# [DOCUMENT SEGMENT]
BEGIN

Damian Byrtek

Personal information
- Full name: Damian Byrtek
- Date of birth: 7 March 1991 (age 35)
- Place of birth: Bielsko-Biała, Poland
- Height: 1.93 m (6 ft 4 in)
- Position: Centre-back

Youth career
- Olimpia Piekary Slaskie
- 2008–2009: Podbeskidzie

Senior career*
- Years: Team / Apps / (Gls)
- 2010–2014: Podbeskidzie / 16 / (0)
- 2011: → KSZO Ostrowiec (loan) / 6 / (1)
- 2013: → OKS Brzesko (loan) / 13 / (1)
- 2013–2014: → Raków Częstochowa (loan) / 30 / (1)
- 2015–2016: Chrobry Głogów / 31 / (2)
- 2016–2018: Wisła Płock / 41 / (3)
- 2018–2019: Piast Gliwice / 1 / (0)
- 2019–2020: Miedź Legnica / 8 / (0)
- 2020–2021: Stomil Olsztyn / 27 / (1)
- 2021–2023: Chojniczanka Chojnice / 33 / (0)
- 2023–2024: Legia Warsaw II / 18 / (0)

International career
- 2012: Poland U21 / 3 / (0)

= Damian Byrtek =

Polish footballer

Damian Byrtek (born 7 March 1991) is a Polish professional footballer who plays as a centre-back.

==Club career==

===Early career===
Before joining Podbeskidzie, Byrtek spent time with Olimpia Piekary Slaskie.

===Podbeskidzie===
In February 2010, he signed five-year contract with senior team of Podbeskidzie Bielsko-Biała.

END

# [Data entries]
BEGIN

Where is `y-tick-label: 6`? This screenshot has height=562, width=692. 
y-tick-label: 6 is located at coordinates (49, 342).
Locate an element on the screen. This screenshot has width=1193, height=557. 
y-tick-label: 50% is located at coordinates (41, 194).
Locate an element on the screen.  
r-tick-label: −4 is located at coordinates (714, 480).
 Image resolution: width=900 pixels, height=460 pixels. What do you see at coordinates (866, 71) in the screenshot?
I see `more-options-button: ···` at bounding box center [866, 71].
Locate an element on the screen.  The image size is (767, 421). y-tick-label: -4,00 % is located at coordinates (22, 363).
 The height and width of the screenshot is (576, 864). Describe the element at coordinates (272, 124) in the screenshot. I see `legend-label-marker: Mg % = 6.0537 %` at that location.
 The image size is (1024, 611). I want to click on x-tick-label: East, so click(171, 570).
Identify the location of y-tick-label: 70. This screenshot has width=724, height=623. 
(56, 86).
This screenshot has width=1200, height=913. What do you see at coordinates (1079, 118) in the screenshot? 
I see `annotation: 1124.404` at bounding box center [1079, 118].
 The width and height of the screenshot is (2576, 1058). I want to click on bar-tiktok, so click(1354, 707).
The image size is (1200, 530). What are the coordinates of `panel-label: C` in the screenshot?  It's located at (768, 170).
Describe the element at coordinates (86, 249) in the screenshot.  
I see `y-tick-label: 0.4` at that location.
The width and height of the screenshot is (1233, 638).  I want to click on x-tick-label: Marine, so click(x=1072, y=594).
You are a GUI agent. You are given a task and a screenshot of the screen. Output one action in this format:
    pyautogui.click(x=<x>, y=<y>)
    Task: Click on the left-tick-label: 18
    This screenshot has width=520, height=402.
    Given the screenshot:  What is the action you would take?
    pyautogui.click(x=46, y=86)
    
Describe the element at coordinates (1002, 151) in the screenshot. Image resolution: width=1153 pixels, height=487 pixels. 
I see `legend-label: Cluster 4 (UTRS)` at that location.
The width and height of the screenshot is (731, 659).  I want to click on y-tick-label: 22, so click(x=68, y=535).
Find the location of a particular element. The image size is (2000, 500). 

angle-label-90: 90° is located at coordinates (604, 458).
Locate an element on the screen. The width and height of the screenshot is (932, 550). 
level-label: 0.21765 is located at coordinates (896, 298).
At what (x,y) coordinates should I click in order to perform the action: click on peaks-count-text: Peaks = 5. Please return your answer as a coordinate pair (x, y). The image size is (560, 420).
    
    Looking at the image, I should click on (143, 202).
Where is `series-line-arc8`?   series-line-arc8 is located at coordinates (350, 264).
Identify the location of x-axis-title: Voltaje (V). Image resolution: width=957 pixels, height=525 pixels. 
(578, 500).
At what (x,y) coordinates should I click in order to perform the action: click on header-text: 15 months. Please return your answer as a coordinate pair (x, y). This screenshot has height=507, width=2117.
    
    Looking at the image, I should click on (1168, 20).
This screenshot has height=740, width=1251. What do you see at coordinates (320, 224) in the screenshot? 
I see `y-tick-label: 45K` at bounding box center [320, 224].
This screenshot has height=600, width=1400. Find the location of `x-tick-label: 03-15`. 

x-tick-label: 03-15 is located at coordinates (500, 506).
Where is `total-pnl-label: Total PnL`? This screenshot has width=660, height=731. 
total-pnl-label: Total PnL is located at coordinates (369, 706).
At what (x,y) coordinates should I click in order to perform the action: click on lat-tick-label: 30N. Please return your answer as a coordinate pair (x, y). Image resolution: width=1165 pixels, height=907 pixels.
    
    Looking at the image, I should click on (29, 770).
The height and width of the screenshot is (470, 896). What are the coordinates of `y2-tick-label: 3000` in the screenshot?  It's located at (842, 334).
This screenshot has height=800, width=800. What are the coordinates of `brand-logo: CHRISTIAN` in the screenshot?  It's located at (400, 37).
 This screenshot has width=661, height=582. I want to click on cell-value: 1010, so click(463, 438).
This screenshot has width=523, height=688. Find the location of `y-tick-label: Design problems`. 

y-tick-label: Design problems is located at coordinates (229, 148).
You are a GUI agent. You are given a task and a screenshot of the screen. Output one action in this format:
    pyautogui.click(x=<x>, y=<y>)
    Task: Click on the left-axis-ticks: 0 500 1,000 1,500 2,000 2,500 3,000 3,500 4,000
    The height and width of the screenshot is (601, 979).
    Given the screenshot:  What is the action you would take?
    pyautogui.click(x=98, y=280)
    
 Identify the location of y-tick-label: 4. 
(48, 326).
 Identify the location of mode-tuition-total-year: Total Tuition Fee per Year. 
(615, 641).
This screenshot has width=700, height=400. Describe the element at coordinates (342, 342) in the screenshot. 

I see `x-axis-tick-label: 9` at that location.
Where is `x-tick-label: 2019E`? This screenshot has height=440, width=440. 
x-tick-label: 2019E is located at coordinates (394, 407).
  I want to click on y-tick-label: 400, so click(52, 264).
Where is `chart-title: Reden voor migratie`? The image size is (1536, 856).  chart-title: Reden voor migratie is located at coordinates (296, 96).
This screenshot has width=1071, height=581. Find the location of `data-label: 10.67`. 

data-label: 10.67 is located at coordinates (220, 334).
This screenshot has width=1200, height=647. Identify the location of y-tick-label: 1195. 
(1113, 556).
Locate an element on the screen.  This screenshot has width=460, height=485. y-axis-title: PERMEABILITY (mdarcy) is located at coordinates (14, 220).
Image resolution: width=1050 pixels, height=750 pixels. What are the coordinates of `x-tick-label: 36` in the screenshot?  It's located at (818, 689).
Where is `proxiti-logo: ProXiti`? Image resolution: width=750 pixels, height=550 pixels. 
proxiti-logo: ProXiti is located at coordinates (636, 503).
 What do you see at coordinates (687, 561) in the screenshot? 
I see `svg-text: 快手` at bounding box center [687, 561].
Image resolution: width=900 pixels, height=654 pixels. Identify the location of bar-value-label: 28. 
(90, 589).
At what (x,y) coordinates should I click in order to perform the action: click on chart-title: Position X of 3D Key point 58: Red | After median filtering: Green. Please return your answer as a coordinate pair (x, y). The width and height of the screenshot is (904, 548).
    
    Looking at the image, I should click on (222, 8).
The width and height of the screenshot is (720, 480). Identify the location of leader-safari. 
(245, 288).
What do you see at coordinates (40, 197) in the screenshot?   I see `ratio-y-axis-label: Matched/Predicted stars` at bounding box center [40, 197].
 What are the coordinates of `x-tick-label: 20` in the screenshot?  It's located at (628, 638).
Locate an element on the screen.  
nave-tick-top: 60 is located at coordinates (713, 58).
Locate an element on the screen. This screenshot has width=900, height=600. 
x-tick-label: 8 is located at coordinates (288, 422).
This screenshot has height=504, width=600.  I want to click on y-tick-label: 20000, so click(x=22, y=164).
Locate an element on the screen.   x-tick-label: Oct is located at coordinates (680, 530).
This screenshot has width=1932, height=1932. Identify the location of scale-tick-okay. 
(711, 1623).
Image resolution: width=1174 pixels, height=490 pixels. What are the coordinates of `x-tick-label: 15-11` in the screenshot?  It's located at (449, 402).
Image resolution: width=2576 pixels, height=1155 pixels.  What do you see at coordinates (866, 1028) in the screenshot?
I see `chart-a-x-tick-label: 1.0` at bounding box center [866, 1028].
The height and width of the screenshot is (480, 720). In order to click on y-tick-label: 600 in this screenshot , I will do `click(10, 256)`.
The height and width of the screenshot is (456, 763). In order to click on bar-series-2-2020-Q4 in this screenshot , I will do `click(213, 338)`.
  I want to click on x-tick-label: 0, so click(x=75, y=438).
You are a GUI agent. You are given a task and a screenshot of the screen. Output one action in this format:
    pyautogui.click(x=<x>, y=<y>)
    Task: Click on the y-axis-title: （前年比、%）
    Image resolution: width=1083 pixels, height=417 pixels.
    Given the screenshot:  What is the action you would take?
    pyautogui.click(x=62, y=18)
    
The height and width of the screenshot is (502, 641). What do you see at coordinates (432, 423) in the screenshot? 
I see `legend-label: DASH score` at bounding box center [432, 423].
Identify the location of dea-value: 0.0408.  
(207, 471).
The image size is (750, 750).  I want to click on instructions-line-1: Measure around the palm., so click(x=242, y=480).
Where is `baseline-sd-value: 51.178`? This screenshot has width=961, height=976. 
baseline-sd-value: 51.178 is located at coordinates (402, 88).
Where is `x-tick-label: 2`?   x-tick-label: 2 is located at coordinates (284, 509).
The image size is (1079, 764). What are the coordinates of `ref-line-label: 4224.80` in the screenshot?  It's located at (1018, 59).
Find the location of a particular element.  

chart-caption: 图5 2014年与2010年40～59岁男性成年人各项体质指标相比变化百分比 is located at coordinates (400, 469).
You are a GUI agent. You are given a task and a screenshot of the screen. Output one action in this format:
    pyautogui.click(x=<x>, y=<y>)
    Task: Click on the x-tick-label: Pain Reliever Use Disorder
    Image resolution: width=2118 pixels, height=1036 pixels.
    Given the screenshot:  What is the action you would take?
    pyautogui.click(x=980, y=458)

END

# [ASSIGNMENT A]
In the Damian Byrtek article, when did he sign his five-year contract with the Podbeskidzie Bielsko-Biała senior team?
# [ASSIGNMENT B]
Continue the Damian Byrtek article from the point where it stops.
The material bears no relation to the Damian Byrtek article.

# [EXERCISE OUTPUT A]
February 2010

# [EXERCISE OUTPUT B]
===KSZO===
The first of Byrtek's loans was to KSZO. He was set to make his debut against Sokół Sokółka, but the match was called off. Instead, he made his debut a week later, in a 0–0 draw with Resovia.

===Brzesko===
In February 2013, Byrtek was loaned out to Okocimski KS Brzesko. He made his league debut on 9 March 2013 in a 1–0 loss to Cracovia.

===Raków Częstochowa===
In July 2013, Byrtek was loaned out to Raków Częstochowa in the II liga.

===Chrobry Głogów===
In January 2015, Byrtek moved to I liga club Chrobry Głogów on a free transfer.

===Wisła Płock===
In January 2016, Byrtek moved to Wisła Płock. The club were promoted to the Ekstraklasa in his debut season, and his top-flight debut came on 8 August 2016, in a 2–2 draw with Ruch Chorzów. He was brought on for Tomislav Božić in the 85th minute.

===Stomil Osztyn===
On 16 September 2020, he signed with Stomil Olsztyn.